**Text to read:**
START
Performance of the Supplier’s Services.
- The Supplier shall use reasonable endeavours to provide the Supplier’s Services.
Time shall not be of the essence:
- for any times for when the Supplier’s Services are to be performed, whether given or agreed to by the Supplier; or
- for the length of time that any of the Supplier’s Services are to take, whether specified in the Specification Document or otherwise; or
- for such other date as agreed by the Parties.
- The Supplier is not a financial analyst, investment broker or financial advisor. The information on and access to the Site is provided for information purposes only such information is not intended to be and does not constitute financial advice or any other advice.
- The Supplier is not responsible for any decision, whether it be an investment decision or otherwise, that the Client makes as a result of its access to the Site or at all and the Client must take independent financial advice regarding any investment decision that the Client makes.
END
**Provided material:**
START
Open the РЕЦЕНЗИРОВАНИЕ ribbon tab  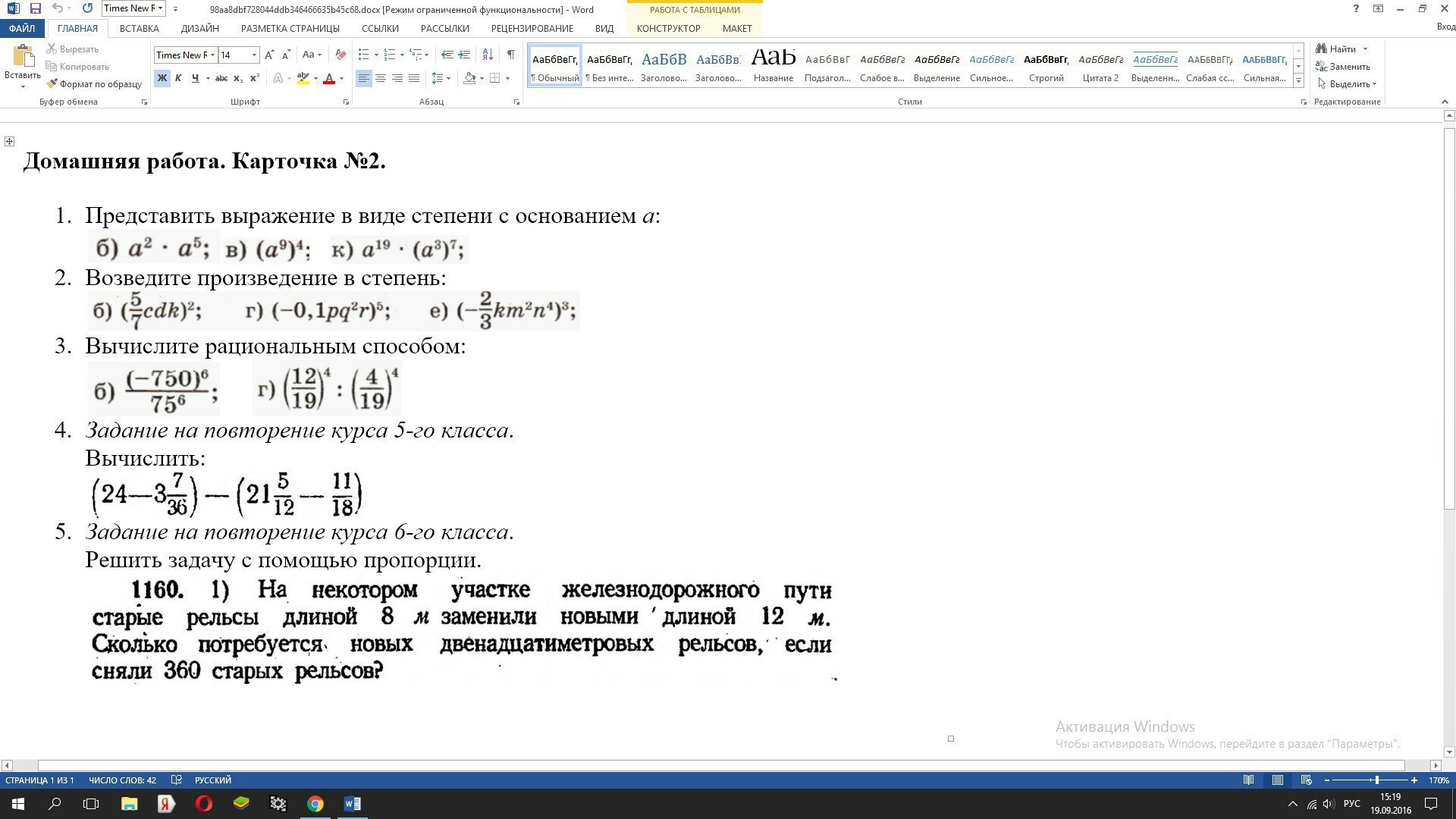pyautogui.click(x=532, y=28)
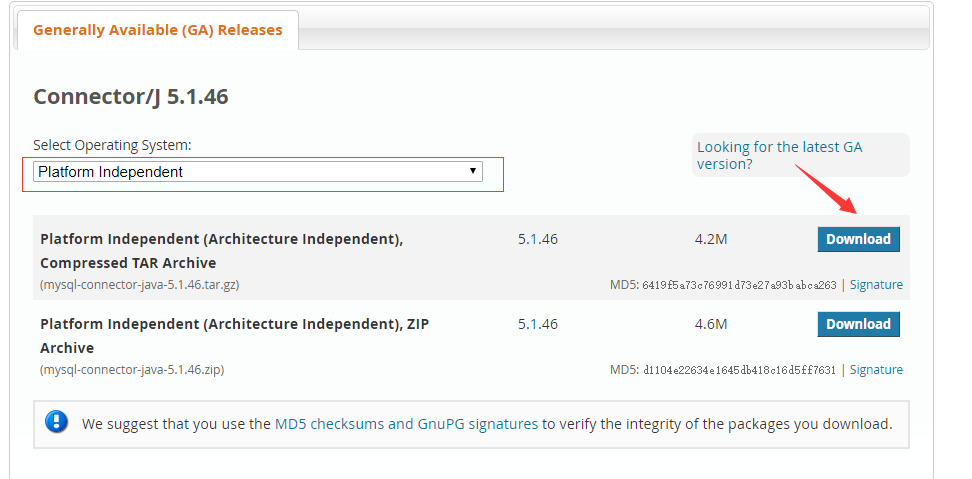Click the 4.2M file size value

click(711, 239)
END
**Problem set:**
1. Answer these from the terms on the Supplier’s Services:
(a) What level of effort must the Supplier use in providing its services?
(b) Which three roles does the Supplier state it does not hold?
(c) What must the Client obtain regarding any investment decision it makes?
2. Write the next clauses of the terms on the Supplier’s Services, starting after their final sentence.
The material plays no part in the work here.

**Per-task outputs:**
1.
(a) Reasonable endeavours.
(b) Financial analyst, investment broker and financial advisor.
(c) Independent financial advice.

2.
- The Supplier grants the Client a non-exclusive, non-transferable right to access and use the Site during the Term.
- Any log-in ID and password which is given to the Client by the Supplier may not be transferred, assigned or otherwise loaned (temporarily or otherwise) in any manner whatsoever.
Fee and payment
- In consideration of the Supplier’s Services to be provided by the Supplier to the Client, the Client shall pay the Fee to the Supplier in full and in arrears on or before the 1st day of the month following the start of the subscription.
- All amounts stated are exclusive of VAT and/or any other applicable taxes or levy, which shall be charged in addition at the rate in force at the date any payment is required from the Client.
- If payment of the Fee is not received by any due date, the Supplier shall be entitled (without prejudice to any other right or remedy):
- to charge interest on the outstanding amount at the rate of 4% per annum above the base lending rate of Barclays Bank plc, accruing daily; or
- to downgrade the Supplier Service to any level that the Supplier may at its absolute discretion choose.
- to require that the Client make a payment in advance of any Services or part of the Supplier’s Services not yet supplied;
- to not provide any further Supplier’s Services or part of the Supplier’s Services; or
- to not provide any Reports or part of any Report due on completion of the Supplier’s Services (until such payment is made)
- to make public any strategies and backtests developed by the Client.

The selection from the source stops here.